I am not insane.. Really
I found this old news report in a long lost file. I thought you might enjoy it.
Ed at: www.saintsalive.com
Controversial LDS Critic Ready to Repent and Return To the Faith?
'No,' He Says, 'I Haven't Gone Insane',
BY BOB MIMS THE SALT LAKE TRIBUNE
Saturday, July 1, 2000
The rumor hit Mormon Internet discussion groups like a trumpet blast from the golden horn of the Angel Moroni: Ed Decker, who left the LDS Church in 1976 to become one of its most reviled foes, was returning to the faith. It was the story of the Prodigal Son all over again.
Decker, founder of the ex-Mormons group Saints Alive in Jesus and author of such LDS exposes as "The Godmakers," would confess his errors and possibly repent during the Aug. 24-25 Mormon Apologetics Symposium at Alta. Problem was, it just wasn't true. More on that later.
The source of the speculation? A news release from the symposium's sponsor, the Foundation for Apologetic Information & Research Inc. (FAIR), stating that Decker had asked to present a paper to the group of Mormon defenders titled "Confessions of a Professional Anti-Mormon."
In announcing Decker's overture, FAIR President Darryl Barksdale admitted to being wary and asked him to submit a draft of his paper. Still, he could not completely contain his excitement about hosting the forum for such a sensational personal revival.

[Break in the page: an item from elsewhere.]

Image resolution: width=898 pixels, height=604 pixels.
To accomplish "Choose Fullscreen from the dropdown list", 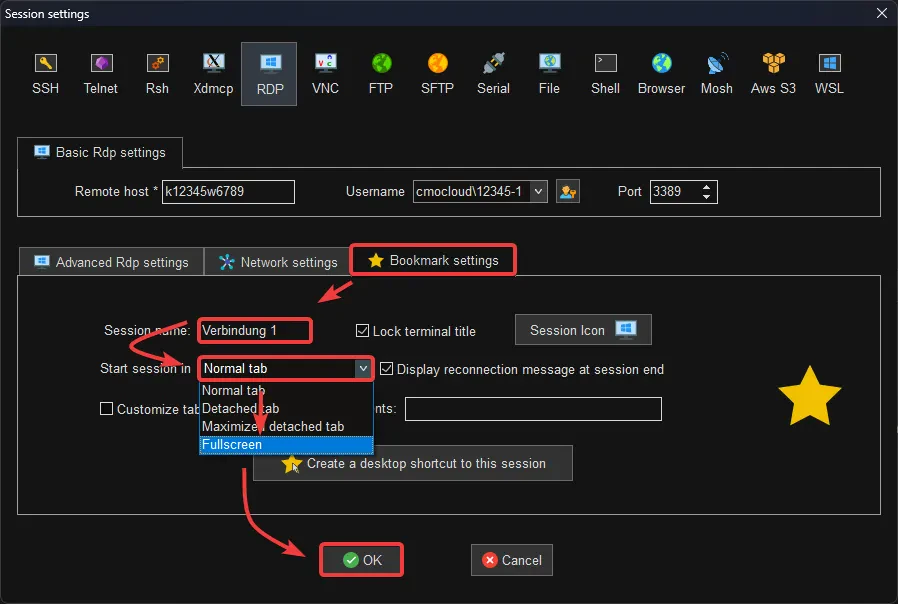I will [286, 445].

"If Mr. Decker is sincere in his desire to repent of his deceptive and un-Christian past, we certainly applaud his change of heart and his willingness to undo some of the damage he's done," Barksdale said. "It takes a courageous man to do that. We welcome him with open arms."
But members of The Church of Jesus Christ of Latter-day Saints can hold off breaking out in a round of "Come, Come, Ye Saints." Decker, reached through his Saints Alive headquarters in Issaquah, Wash., says not only will he be a FAIR no-show, he has no intention of returning to the faith.
"No, I haven't gone insane. I'm not going back to the Mormon Church," he said, though he acknowledged having contacted FAIR about speaking. Decker said his original inquiry was "kind of tongue-in-cheek" and that FAIR's reaction had convinced him he would be better off not going.
"I saw this [conference] pop up on my e-mails and just thought I'd e-mail [FAIR] and see what they'd think," Decker said. "I was looking for something between me railing on the Mormons and falling down on my face and confessing and 'repenting my evil ways.' "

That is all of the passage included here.